Apart from the band taking time off, Hamilton has been personally dealing with illness for quite some time. In 2006 he announced he was battling throat cancer and in December of that year he announce he was cancer-free. It returned in 2011 and after treatment, he again went into remission.

“I’ve benefitted from modern technology and knowledge in a huge way,” he says. “I owe not only my life but my way of life to some of the doctors I’ve been able to reach out to. Most of them are right here in Boston, people come from all over the world to get treated for some exotic and really scary diseases and I was fortunate to live right here. I’ve had cancer twice and it was intense and not at all fun. I’ve had challenges that I‘ve had to deal with that are the consequences of being blasted with radiation but that’s the way it is. If it was ten years ago I probably wouldn’t even be here.”
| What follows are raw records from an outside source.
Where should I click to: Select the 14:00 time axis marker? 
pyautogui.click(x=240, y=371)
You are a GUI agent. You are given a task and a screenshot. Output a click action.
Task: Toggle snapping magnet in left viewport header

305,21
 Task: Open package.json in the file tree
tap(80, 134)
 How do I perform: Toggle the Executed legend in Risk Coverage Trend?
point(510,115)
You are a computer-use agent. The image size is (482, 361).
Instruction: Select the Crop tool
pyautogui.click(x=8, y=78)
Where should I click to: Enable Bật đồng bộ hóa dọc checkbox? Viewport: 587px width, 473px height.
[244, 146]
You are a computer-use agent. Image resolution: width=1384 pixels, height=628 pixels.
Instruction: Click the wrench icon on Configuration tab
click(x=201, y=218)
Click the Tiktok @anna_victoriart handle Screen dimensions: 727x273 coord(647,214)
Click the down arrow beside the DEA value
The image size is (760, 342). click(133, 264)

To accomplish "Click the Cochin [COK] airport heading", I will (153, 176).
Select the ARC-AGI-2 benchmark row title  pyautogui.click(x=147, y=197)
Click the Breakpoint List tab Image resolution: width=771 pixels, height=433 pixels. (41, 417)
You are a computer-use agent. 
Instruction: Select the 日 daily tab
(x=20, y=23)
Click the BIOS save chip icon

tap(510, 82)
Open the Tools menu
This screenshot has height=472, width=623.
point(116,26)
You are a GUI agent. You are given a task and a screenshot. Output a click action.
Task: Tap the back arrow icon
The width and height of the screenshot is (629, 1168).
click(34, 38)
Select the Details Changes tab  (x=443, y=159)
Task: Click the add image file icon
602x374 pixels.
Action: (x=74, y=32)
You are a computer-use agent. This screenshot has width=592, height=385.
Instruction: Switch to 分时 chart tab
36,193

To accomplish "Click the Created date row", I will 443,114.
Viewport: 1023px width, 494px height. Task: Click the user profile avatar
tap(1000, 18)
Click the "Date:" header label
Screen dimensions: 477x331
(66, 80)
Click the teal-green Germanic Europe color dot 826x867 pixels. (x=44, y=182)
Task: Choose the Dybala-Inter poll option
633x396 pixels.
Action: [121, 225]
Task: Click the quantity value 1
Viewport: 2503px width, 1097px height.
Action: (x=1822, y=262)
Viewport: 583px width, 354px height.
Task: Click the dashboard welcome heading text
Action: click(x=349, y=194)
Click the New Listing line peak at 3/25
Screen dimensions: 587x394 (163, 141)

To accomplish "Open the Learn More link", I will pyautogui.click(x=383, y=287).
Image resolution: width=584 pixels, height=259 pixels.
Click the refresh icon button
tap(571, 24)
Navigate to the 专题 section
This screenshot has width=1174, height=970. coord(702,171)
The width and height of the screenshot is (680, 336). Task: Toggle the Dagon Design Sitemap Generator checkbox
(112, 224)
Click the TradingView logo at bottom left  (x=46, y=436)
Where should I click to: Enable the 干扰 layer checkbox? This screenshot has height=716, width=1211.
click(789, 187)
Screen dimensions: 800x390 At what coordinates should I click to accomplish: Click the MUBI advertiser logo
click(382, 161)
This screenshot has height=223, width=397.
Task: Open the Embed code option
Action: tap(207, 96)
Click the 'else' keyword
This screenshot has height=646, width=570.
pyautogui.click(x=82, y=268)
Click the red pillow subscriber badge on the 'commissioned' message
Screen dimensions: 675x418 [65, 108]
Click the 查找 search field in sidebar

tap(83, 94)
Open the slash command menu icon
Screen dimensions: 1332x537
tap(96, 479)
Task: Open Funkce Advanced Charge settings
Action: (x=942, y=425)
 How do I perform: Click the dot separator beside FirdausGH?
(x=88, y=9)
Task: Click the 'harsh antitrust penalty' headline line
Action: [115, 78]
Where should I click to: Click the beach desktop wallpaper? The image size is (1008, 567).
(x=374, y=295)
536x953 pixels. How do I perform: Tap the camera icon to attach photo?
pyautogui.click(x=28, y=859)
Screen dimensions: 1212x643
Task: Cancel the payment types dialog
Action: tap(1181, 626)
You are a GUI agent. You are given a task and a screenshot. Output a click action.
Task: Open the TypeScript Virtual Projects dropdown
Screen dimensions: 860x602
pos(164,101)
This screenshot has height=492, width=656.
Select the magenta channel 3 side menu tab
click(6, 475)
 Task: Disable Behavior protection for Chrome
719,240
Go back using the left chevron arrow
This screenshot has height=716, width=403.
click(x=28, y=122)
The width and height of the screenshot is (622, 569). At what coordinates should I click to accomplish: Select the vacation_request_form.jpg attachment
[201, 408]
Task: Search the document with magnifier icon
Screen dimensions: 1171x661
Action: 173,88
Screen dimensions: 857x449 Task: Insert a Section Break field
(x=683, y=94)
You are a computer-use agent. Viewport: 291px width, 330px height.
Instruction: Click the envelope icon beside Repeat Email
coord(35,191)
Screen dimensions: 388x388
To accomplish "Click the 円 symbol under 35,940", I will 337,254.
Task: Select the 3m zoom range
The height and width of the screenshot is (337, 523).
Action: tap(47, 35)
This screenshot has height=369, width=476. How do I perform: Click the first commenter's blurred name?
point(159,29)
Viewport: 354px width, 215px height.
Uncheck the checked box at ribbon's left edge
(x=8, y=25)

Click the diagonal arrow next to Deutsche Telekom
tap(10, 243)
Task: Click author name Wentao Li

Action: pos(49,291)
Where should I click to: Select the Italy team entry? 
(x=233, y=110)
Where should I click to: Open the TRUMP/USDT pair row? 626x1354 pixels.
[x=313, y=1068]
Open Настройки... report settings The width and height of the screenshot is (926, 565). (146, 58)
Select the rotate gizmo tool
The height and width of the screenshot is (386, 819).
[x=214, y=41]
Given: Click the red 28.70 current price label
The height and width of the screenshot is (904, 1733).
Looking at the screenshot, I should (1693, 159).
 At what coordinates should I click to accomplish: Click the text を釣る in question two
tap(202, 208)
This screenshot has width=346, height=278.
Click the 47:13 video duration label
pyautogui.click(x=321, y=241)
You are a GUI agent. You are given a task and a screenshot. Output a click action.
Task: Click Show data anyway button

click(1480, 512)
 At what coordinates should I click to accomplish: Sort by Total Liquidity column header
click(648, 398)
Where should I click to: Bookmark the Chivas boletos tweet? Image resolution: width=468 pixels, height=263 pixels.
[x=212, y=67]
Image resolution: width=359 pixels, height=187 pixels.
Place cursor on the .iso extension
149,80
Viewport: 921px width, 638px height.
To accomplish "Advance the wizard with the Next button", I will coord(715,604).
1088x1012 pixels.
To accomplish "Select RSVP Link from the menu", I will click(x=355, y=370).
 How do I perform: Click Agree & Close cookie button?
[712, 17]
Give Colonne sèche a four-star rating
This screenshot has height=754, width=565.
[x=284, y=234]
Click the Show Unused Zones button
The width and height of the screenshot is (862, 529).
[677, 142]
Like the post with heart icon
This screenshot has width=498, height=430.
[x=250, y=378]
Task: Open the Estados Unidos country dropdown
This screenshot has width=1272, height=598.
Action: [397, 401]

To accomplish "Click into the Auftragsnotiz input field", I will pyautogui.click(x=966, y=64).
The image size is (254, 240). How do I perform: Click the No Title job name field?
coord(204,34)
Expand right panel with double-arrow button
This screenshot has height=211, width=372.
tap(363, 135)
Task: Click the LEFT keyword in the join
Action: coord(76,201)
He’s not just referring to advancements in technology either. After all, Aerosmith were always immersed in the rock star lifestyle and although they – like a lot of other aging bands – try and propagate that written-off rocker myth, it’s simply not the case.

They’re older (Christ, most of them are in their sixties now) and life is different now.

“We’re more in command of what we’re putting out on stage for those two hours and it’s much better than it was in those old days,” he says. “When you’ve got new songs off a new album you have no idea what reaction you’re gonna get. It’s fun having that unknown and because these songs are fairly new we can mess them up. It’s more intensely focused on the performance than it was. We always cared about the performance but we were pretty stoned out and drunk in the process and that’s changed. You like to think that’s what puts you at your best in those situations then you realise that it really doesn’t work out that way.”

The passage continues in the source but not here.